▸ **Listed entries**
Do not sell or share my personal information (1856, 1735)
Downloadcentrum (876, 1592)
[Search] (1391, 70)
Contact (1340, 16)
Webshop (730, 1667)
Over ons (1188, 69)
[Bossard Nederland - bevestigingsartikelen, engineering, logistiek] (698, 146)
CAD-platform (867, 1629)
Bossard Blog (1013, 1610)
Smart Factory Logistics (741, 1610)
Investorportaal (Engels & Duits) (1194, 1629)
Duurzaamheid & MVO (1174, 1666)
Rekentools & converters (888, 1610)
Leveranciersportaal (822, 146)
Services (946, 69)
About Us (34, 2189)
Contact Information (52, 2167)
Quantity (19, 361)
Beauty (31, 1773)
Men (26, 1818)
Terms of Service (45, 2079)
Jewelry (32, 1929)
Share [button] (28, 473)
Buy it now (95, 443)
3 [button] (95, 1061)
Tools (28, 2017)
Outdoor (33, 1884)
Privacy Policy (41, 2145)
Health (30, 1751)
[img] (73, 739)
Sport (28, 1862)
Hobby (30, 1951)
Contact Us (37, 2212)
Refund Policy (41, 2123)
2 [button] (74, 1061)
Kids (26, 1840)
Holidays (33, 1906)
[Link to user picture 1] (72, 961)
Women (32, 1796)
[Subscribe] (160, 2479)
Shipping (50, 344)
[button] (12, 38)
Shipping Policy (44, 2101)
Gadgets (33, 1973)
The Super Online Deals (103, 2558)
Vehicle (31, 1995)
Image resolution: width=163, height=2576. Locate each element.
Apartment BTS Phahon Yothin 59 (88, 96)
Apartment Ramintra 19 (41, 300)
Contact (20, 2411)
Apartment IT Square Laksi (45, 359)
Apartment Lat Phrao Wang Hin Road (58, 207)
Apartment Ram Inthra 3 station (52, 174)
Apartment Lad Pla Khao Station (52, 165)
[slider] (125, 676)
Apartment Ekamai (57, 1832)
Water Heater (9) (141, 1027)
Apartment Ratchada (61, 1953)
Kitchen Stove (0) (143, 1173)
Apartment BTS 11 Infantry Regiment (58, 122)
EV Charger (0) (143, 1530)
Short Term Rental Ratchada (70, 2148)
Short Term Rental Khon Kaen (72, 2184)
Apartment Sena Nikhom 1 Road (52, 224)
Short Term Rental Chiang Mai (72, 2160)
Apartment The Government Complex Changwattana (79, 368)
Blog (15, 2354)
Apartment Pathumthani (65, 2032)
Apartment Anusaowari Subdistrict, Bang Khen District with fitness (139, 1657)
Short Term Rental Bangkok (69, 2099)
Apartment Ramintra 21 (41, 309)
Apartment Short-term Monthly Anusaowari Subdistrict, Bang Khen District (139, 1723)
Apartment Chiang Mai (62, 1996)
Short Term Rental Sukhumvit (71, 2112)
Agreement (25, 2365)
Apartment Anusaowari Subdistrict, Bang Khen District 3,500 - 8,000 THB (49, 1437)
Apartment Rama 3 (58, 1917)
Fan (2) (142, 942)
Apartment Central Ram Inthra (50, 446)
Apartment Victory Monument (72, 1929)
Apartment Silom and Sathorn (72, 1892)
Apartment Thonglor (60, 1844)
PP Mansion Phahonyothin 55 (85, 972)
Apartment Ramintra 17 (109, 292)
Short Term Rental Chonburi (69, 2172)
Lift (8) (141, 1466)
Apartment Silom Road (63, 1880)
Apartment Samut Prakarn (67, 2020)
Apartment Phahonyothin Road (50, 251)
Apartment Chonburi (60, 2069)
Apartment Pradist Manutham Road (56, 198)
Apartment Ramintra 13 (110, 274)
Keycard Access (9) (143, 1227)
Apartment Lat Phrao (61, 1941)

▸ **Task to carry out**
Your reply should contain each entry, copied without alteration.

▸ **Result of the exercise**
Do not sell or share my personal information (1856, 1735)
Downloadcentrum (876, 1592)
[Search] (1391, 70)
Contact (1340, 16)
Webshop (730, 1667)
Over ons (1188, 69)
[Bossard Nederland - bevestigingsartikelen, engineering, logistiek] (698, 146)
CAD-platform (867, 1629)
Bossard Blog (1013, 1610)
Smart Factory Logistics (741, 1610)
Investorportaal (Engels & Duits) (1194, 1629)
Duurzaamheid & MVO (1174, 1666)
Rekentools & converters (888, 1610)
Leveranciersportaal (822, 146)
Services (946, 69)
About Us (34, 2189)
Contact Information (52, 2167)
Quantity (19, 361)
Beauty (31, 1773)
Men (26, 1818)
Terms of Service (45, 2079)
Jewelry (32, 1929)
Share [button] (28, 473)
Buy it now (95, 443)
3 [button] (95, 1061)
Tools (28, 2017)
Outdoor (33, 1884)
Privacy Policy (41, 2145)
Health (30, 1751)
[img] (73, 739)
Sport (28, 1862)
Hobby (30, 1951)
Contact Us (37, 2212)
Refund Policy (41, 2123)
2 [button] (74, 1061)
Kids (26, 1840)
Holidays (33, 1906)
[Link to user picture 1] (72, 961)
Women (32, 1796)
[Subscribe] (160, 2479)
Shipping (50, 344)
[button] (12, 38)
Shipping Policy (44, 2101)
Gadgets (33, 1973)
The Super Online Deals (103, 2558)
Vehicle (31, 1995)
Image resolution: width=163, height=2576. Locate each element.
Apartment BTS Phahon Yothin 59 (88, 96)
Apartment Ramintra 19 (41, 300)
Contact (20, 2411)
Apartment IT Square Laksi (45, 359)
Apartment Lat Phrao Wang Hin Road (58, 207)
Apartment Ram Inthra 3 station (52, 174)
Apartment Lad Pla Khao Station (52, 165)
[slider] (125, 676)
Apartment Ekamai (57, 1832)
Water Heater (9) (141, 1027)
Apartment Ratchada (61, 1953)
Kitchen Stove (0) (143, 1173)
Apartment BTS 11 Infantry Regiment (58, 122)
EV Charger (0) (143, 1530)
Short Term Rental Ratchada (70, 2148)
Short Term Rental Khon Kaen (72, 2184)
Apartment Sena Nikhom 1 Road (52, 224)
Short Term Rental Chiang Mai (72, 2160)
Apartment The Government Complex Changwattana (79, 368)
Blog (15, 2354)
Apartment Pathumthani (65, 2032)
Apartment Anusaowari Subdistrict, Bang Khen District with fitness (139, 1657)
Short Term Rental Bangkok (69, 2099)
Apartment Ramintra 21 (41, 309)
Apartment Short-term Monthly Anusaowari Subdistrict, Bang Khen District (139, 1723)
Apartment Chiang Mai (62, 1996)
Short Term Rental Sukhumvit (71, 2112)
Agreement (25, 2365)
Apartment Anusaowari Subdistrict, Bang Khen District 3,500 - 8,000 THB (49, 1437)
Apartment Rama 3 (58, 1917)
Fan (2) (142, 942)
Apartment Central Ram Inthra (50, 446)
Apartment Victory Monument (72, 1929)
Apartment Silom and Sathorn (72, 1892)
Apartment Thonglor (60, 1844)
PP Mansion Phahonyothin 55 (85, 972)
Apartment Ramintra 17 (109, 292)
Short Term Rental Chonburi (69, 2172)
Lift (8) (141, 1466)
Apartment Silom Road (63, 1880)
Apartment Samut Prakarn (67, 2020)
Apartment Phahonyothin Road (50, 251)
Apartment Chonburi (60, 2069)
Apartment Pradist Manutham Road (56, 198)
Apartment Ramintra 13 (110, 274)
Keycard Access (9) (143, 1227)
Apartment Lat Phrao (61, 1941)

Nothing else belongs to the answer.